I don't think that's squaring, since "o" is a literal. Squaring is more like /f../ where the first and second /./ must match equal strings. Squaring is actually supported by the Perl regex /f(.)\g1/, where /\g1/ is a backreference[1] to the first match group (here just /(.)/, but could be arbitrarily large). It's easy to see how this feature requires backtracking, and therefore how it can lead to an exponential running time.

/f(.)\g1/ is equivalent to the non-backtracking regex /f(?:\x00\x00|…|aa|bb|cc|…|\U10FFFF\U10FFFF)/ - you've already made a regex over 2 million Unicode codepoints long from an input 6 bytes long. /f(..)\g1/ would create a regex 2 billion codepoints long. If you restrict the regex to Latin-1 or another 1-byte encoding, the exponent base is smaller, but the growth is still exponential.

Supporting features like backreferences is convenient, so that's why Perl has them. You can at least use backtracking to reduce the space blowup (only need linear memory to do a DFS), but it's easy to make the regex match take exponential time with a suitable match text. That's why backtracking regexes are not safe against hostile clients unless you sandbox their time and memory usage carefully.

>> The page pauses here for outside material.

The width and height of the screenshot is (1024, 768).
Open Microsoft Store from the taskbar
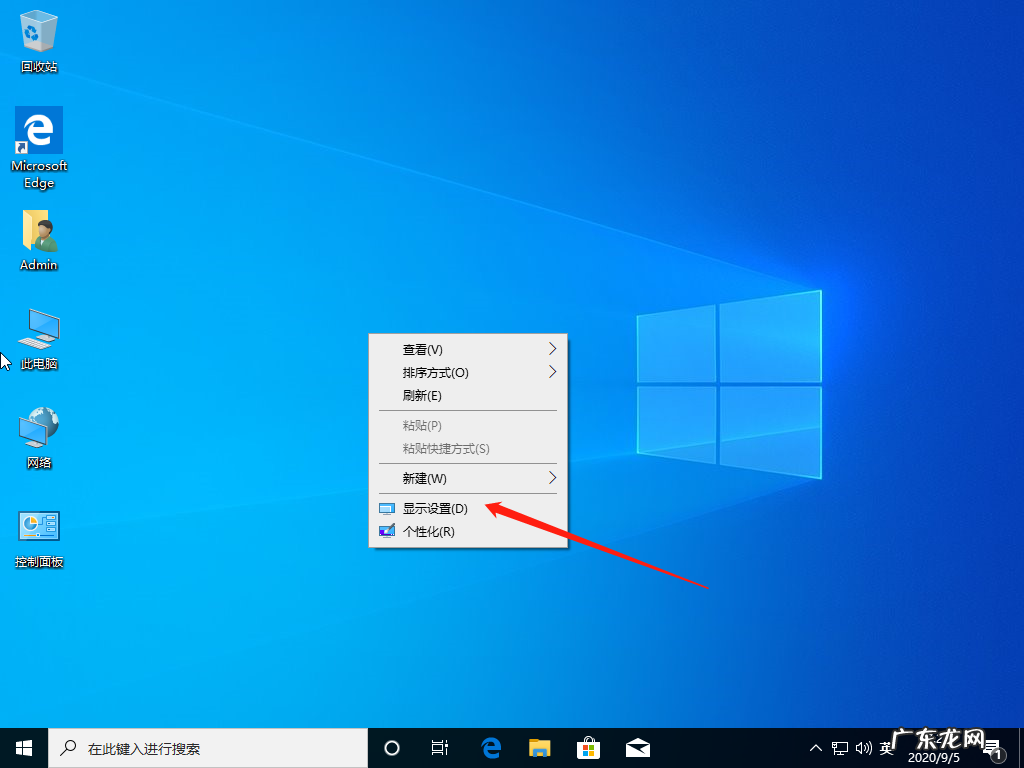(x=588, y=747)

[1] https://perldoc.perl.org/perlretut#Backreferences

[less_less]

Squaring isn't backreferences, though you can square more than a literal. An example squaring is /(foo|bar*){2}/ which is equivalent to /(foo|bar*)(foo|bar*)/, not /(foo|bar*)\g1/.

Backreferences aren't technically regular, and as you say they can take exponential time to match. But the theorem that regular expression equivalence is EXPSPACE-complete applies to real regular expressions, not just perl "regexes".

IIRC the proof is something like, given a Turing machine that runs in space S, to consider traces of the the computation, which are concatenations of S-long strings (plus a head indicator holding the machine's internal state etc). You can make a regex that matches invalid executions of the machine, which are basically of the form

/.* (foo1.{S}bar1 | foo2.{S}bar2 | ...) .*/

where foo1->bar1, foo2->bar2 etc are all the types of invalid transitions (basically, either something on the tape not next to the head changed, or the head changed in a way not indicated in the state table).

You also set rules to enforce the initial state. Then you ask whether:

/wrong initial state | invalid execution | execution that doesn't end in "accept"/

is the same regex as

/.*/

If it's the same, then there are no strings which don't match the first regex; such a string must have the right initial state, a valid execution, and end in "accept". So if the two are the same, then all valid executions end in "reject". Since you aren't constrained to allow only a single state transition rule, this actually shows NEXPSPACE hardness, but that's equal to EXPSPACE by Savitch's theorem. Anyway I could be misremembering this, it's been a while, but it doesn't require backreferences.

The squaring is required to make the {S} part without exponential blowup. Otherwise, I think the problem is only PSPACE-hard (PSPACE-complete? I don't remember).